■ Directions
Write the records out exactly as shown. No pictures.

■ Dataset extract
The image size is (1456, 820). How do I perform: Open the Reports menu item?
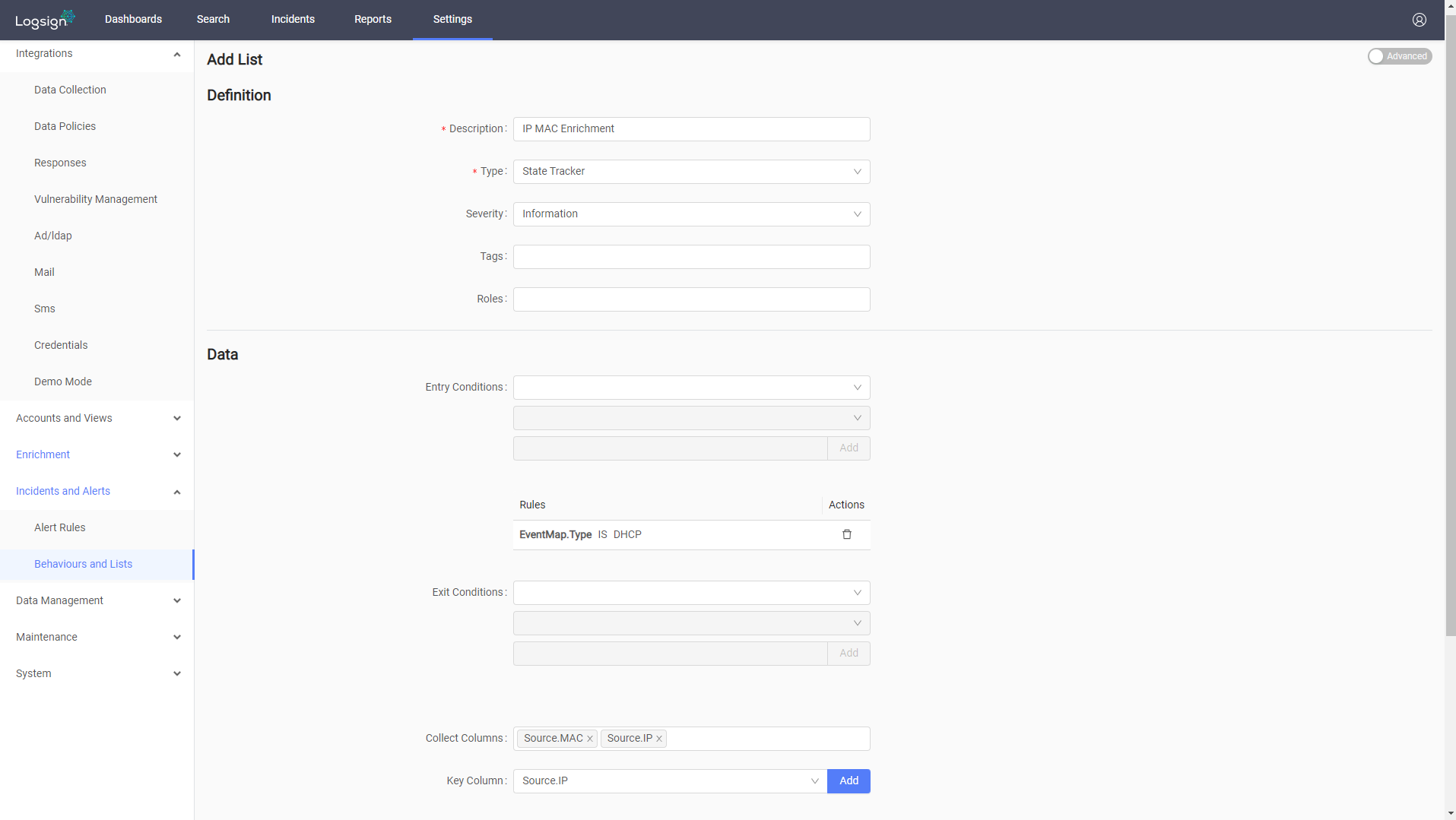[x=373, y=19]
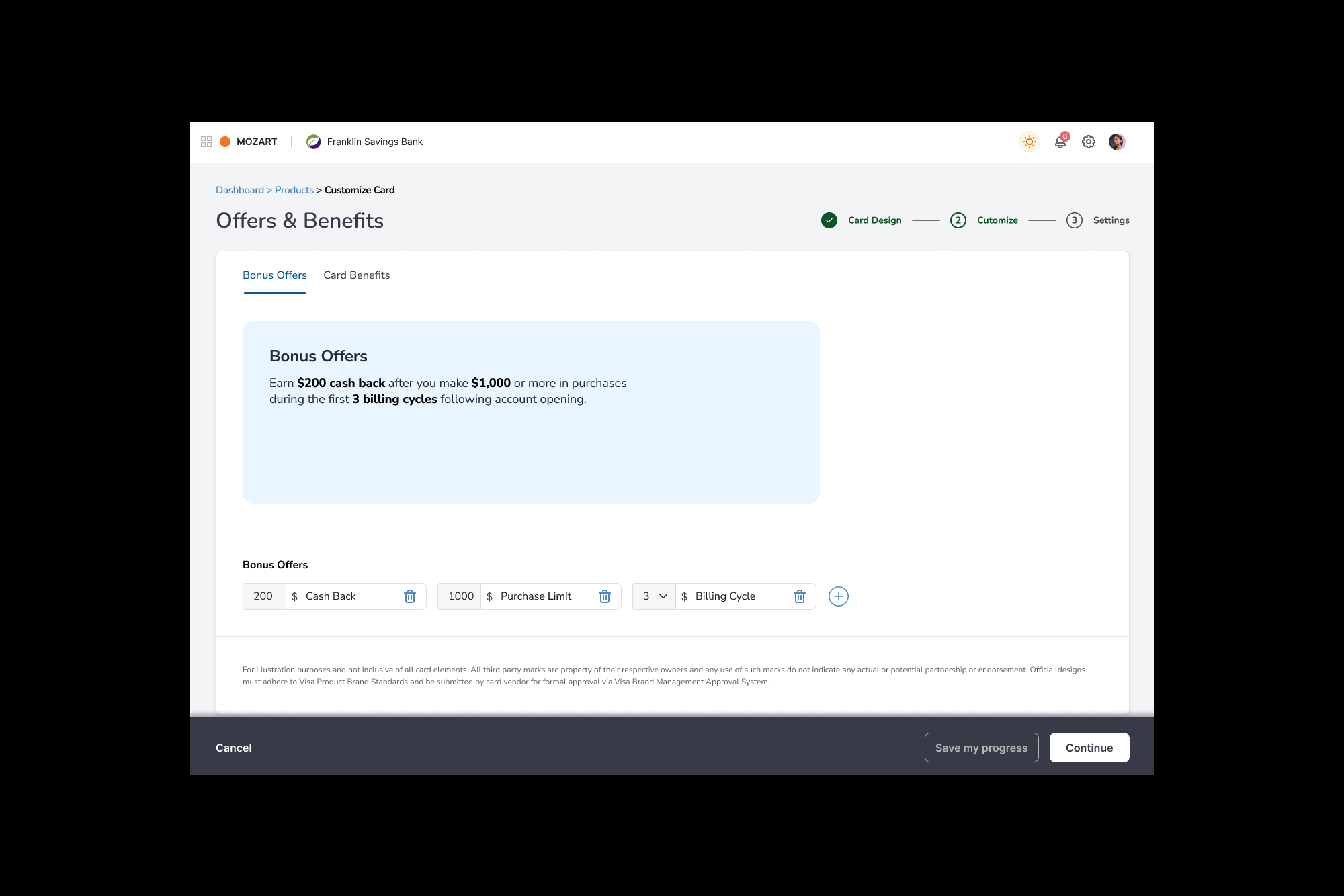Viewport: 1344px width, 896px height.
Task: Expand the billing cycle count dropdown
Action: coord(654,596)
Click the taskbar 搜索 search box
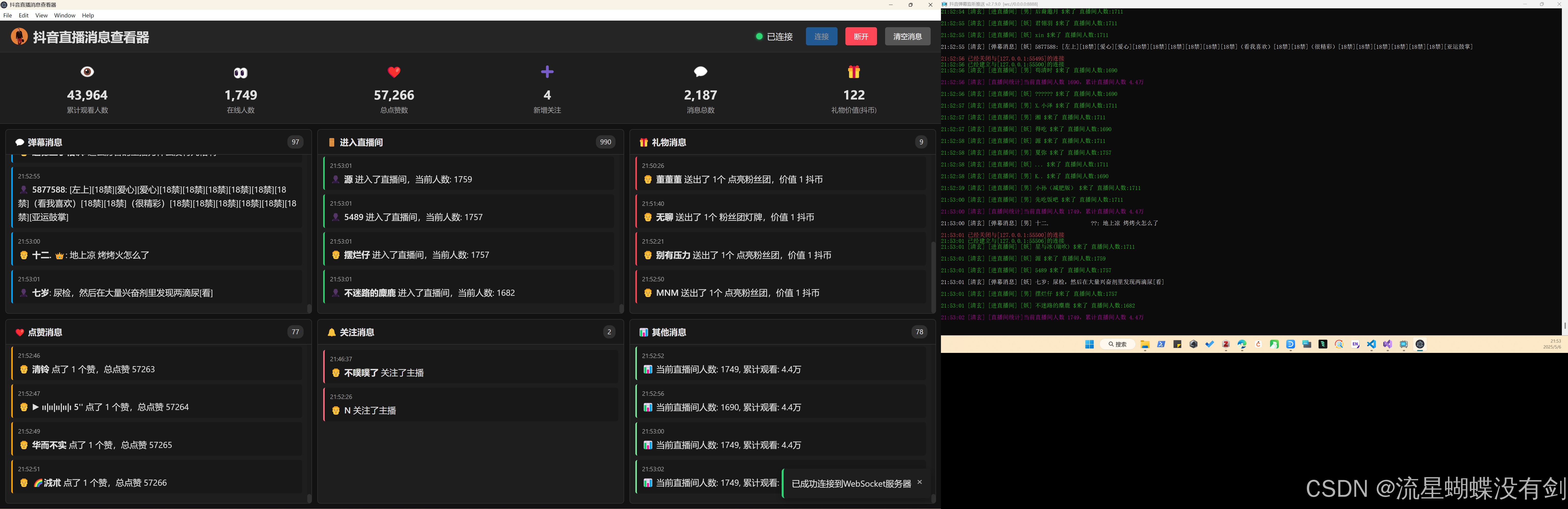Screen dimensions: 1568x509 pos(1118,345)
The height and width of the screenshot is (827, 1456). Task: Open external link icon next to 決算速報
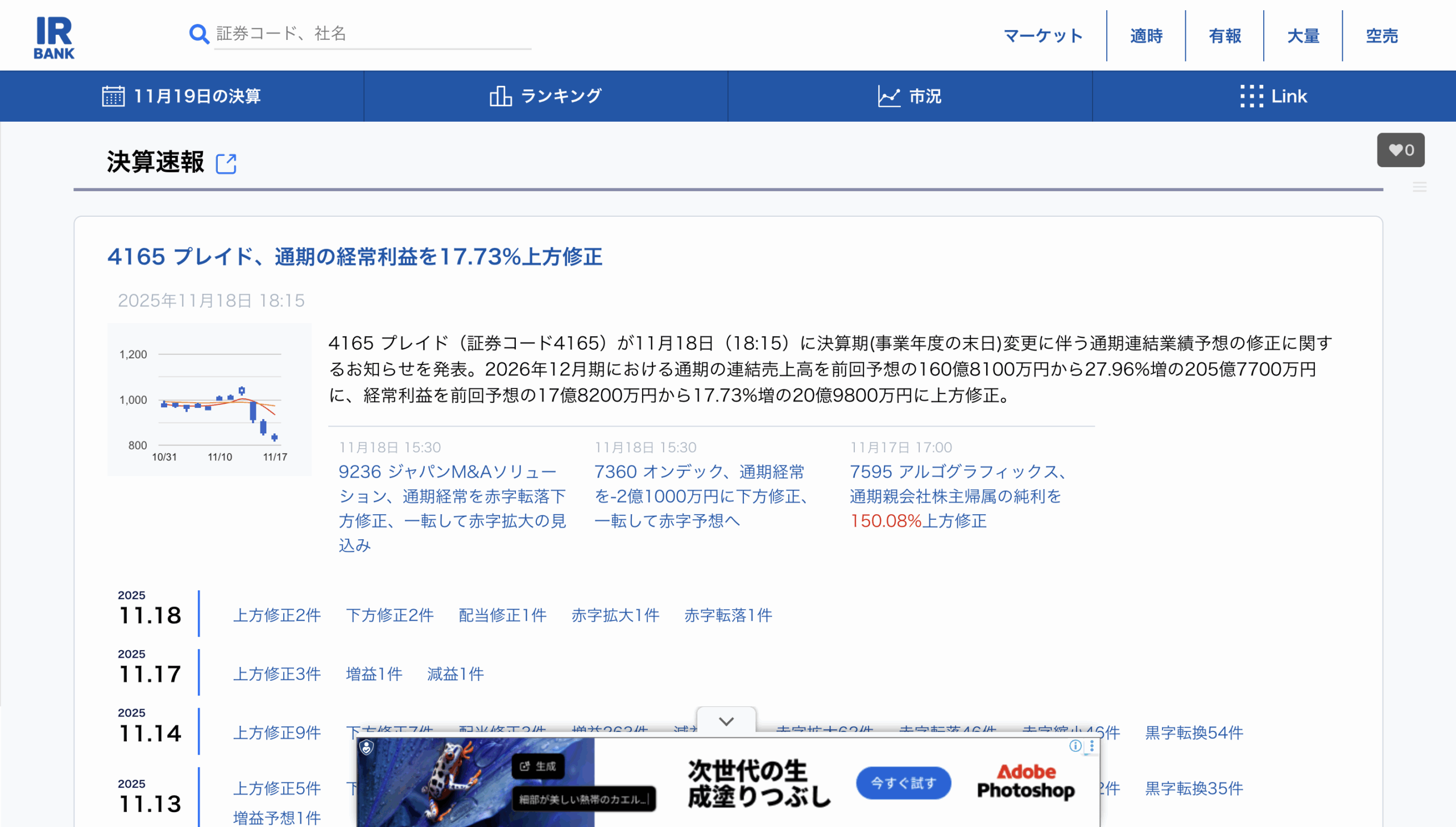click(226, 164)
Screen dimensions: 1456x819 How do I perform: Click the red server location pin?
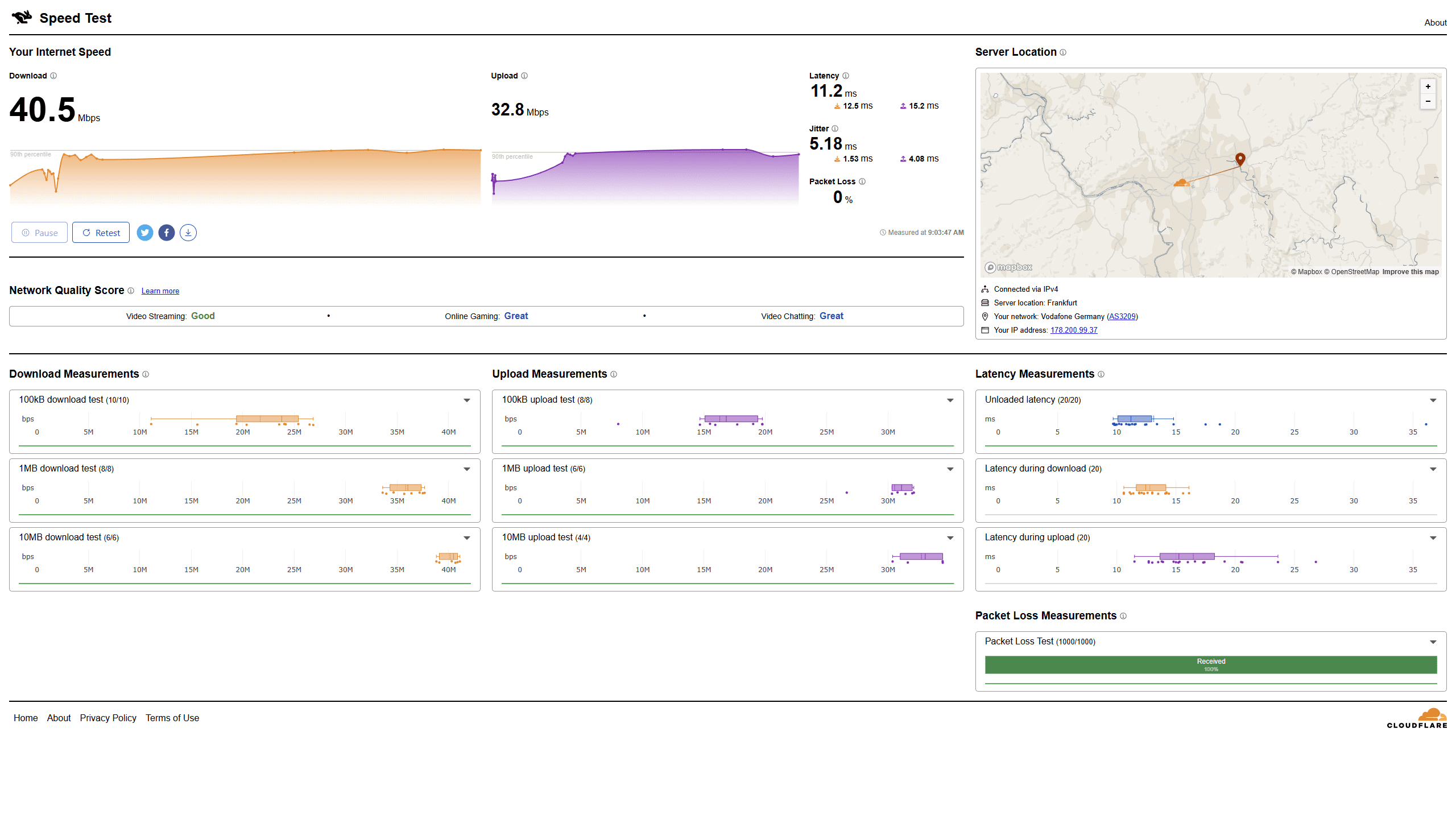pos(1240,159)
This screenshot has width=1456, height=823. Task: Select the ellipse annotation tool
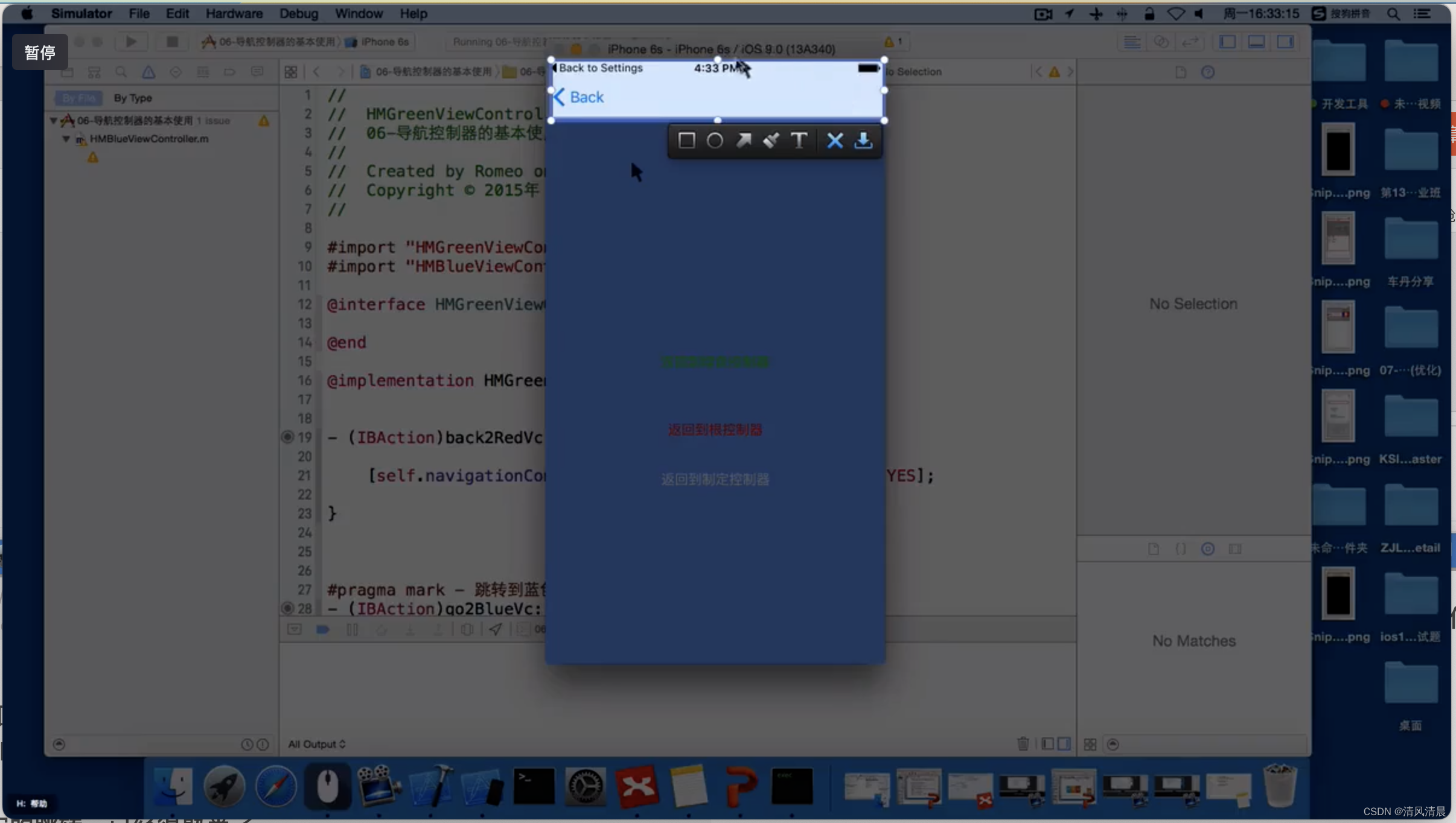(x=715, y=141)
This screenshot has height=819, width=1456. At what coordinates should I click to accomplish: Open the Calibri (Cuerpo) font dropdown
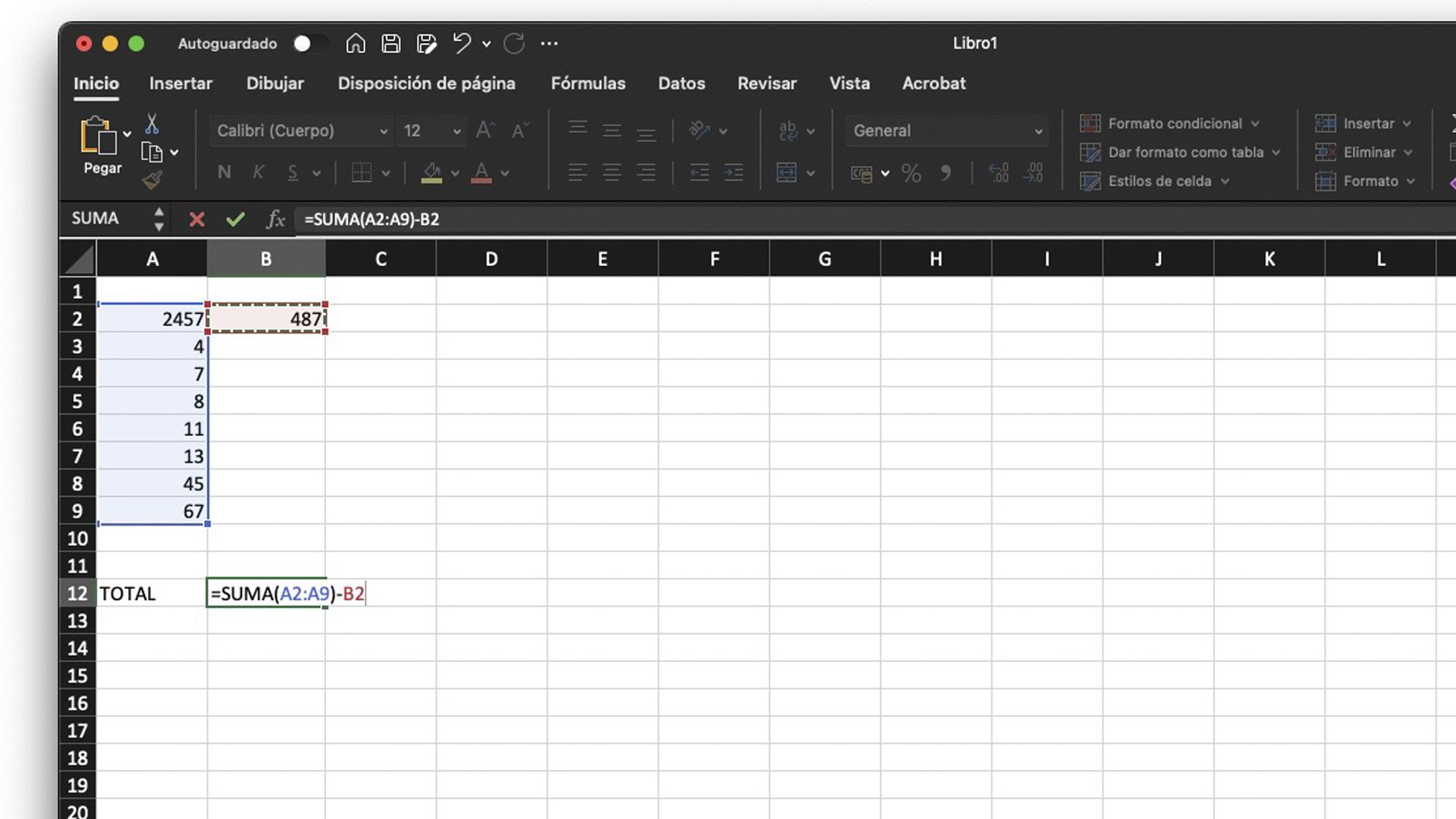pyautogui.click(x=383, y=130)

■ Written answer
The image size is (1456, 820). How do I perform: Open the Reports menu item?
[x=373, y=19]
Viewport: 1344px width, 896px height.
Task: Expand the billing cycle count dropdown
Action: coord(654,596)
Click the taskbar 搜索 search box
Screen dimensions: 1568x509 pos(1118,345)
The height and width of the screenshot is (827, 1456). Task: Open external link icon next to 決算速報
click(226, 164)
Screen dimensions: 1456x819 How do I perform: Click the red server location pin?
pos(1240,159)
This screenshot has width=1456, height=823. Task: Select the ellipse annotation tool
(x=715, y=141)
This screenshot has height=819, width=1456. At what coordinates should I click to accomplish: Open the Calibri (Cuerpo) font dropdown
pyautogui.click(x=383, y=130)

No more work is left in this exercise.